### PASSAGE SHOWN
○ ○ ○ ○
7.7 What Are the Odds? - Contemporary Mathematics

Three lottery tickets have been scratched off to reveal the ticket-holder's winnings.

Figure 7.33 Scratch-off lottery tickets, as well as many other games, represent the likelihood of winning using odds. (credit: “My Scratch-off Winnings” by Shoshanah/Flickr, CC BY 2.0)

Learning Objectives

After completing this section, you should be able to:

Compute odds.
Determine odds from probabilities.
Determine probabilities from odds.

A particular lottery instant-win game has 2 million tickets available. Of those, 500,000 win a prize. If there are 500,000 winners, then it follows that there are 1,500,000 losing tickets. When we evaluate the risk associated with a game like this, it can be useful to compare the number of ways to win the game to the number of ways to lose. In the case of this game, we would compare the 500,000 wins to the 1,500,000 losses. In other words, there are 3 losing tickets for every winning ticket. Comparisons of this type are the focus of this section.

Computing Odds

The ratio of the number of equally likely outcomes in an event $E$ to the number of equally likely outcomes not in the event $E'$ is called the odds for (or odds in favor of) the event. The opposite ratio (the number of outcomes not in the event to the number in the event $E'$ to the number in the event $E$ is called the odds against the event.

Checkpoint

Both odds and probabilities are calculated as ratios. To avoid confusion, we will always use fractions, decimals, or percents for probabilities, and we’ll use colons to indicate odds. The rules for simplifying fractions apply to odds, too. Thus, the odds for winning a prize in the game described in the section opener are $500,000 : 1,500,000 = 1 : 3$ and the odds against winning a prize are $3 : 1$ . These would often be described in words as “the odds of winning are one to three in favor” or “the odds of winning are three to one against.”.

Checkpoint

Notice that, while probabilities must always be between zero and one inclusive, odds can be any (non-negative) number, as we’ll see in the next example.

Example 7.25

Computing Odds

If you roll a fair 6-sided die, what are the odds for rolling a 5 or higher?
○ ○ ○ ○
### PROVIDED INFORMATION

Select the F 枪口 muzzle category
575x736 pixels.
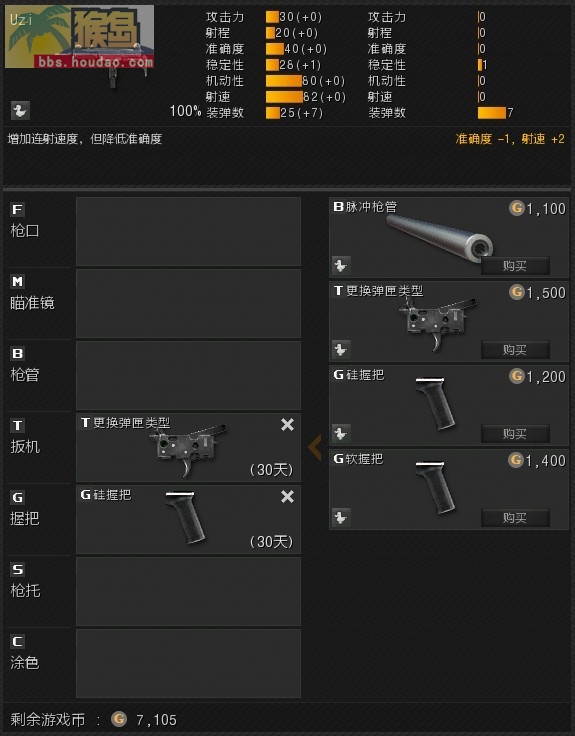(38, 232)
○ ○ ○ ○
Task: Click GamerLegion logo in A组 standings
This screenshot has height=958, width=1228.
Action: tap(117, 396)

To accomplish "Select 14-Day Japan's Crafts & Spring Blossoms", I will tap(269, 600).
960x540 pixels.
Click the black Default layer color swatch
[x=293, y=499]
○ ○ ○ ○
### WHAT IS ASKED
1. In the passage on computing odds, what mark does the text say it will use to show odds?
2. Write what comes next in the passage on computing odds, after its last sentence.

### ANSWERS TO EACH TASK
1. Colons.

2.
If you roll two fair 6-sided dice, what are the odds against rolling a sum of 7?
If you draw a card at random from a standard deck, what are the odds for drawing a $♡$ ?
If you draw 2 cards at random from a standard deck, what are the odds against them both being $♠$ ?

Solution

The sample space for this experiment is {1, 2, 3, 4, 5, 6}. Two of those outcomes are in the event “roll a five or higher,” while four are not. So, the odds for rolling a five or higher are $2 : 4 = 1 : 2$ .
In Example 7.18, we found the sample space for this experiment using the following table (Figure 7.34):

Figure 7.34

There are 6 outcomes in the event “roll a sum of 7,” and there are 30 outcomes not in the event. So, the odds against rolling a 7 are $30 : 6 = 5 : 1$ .
There are 13 $♡$ in a standard deck, and $52 - 13 = 39$ others. So, the odds in favor of drawing a $♡$ are $13 : 39 = 1 : 3$ .
There are $_{13} C_{2} = 78$ ways to draw 2 $♠$ , and $_{52} C_{2} - 78 = 1,248$ ways to draw 2 cards that are not both $♠$ . So, the odds against drawing 2 $♠$ are $1,248 : 78 = 16 : 1$ .

Your Turn 7.25

You roll a pair of 4-sided dice with faces labeled 1 through 4.

What are the odds for rolling a sum greater than 3?

What are the odds against both dice giving the same number?

Odds as a Ratio of Probabilities

We can also think of odds as a ratio of probabilities. Consider again the instant-win game from the section opener, with 500,000 winning tickets out of 2,000,000 total tickets. If a player buys one ticket, the probability of winning is $\frac{500, 000}{2, 000, 000} = \frac{1}{4}$ , and the probability of losing is $1 - \frac{1}{4} = \frac{3}{4}$ . Notice that the ratio of the probability of winning to the probability of losing is $\frac{1}{4} : \frac{3}{4} = 1 : 3$ , which matches the odds in favor of winning.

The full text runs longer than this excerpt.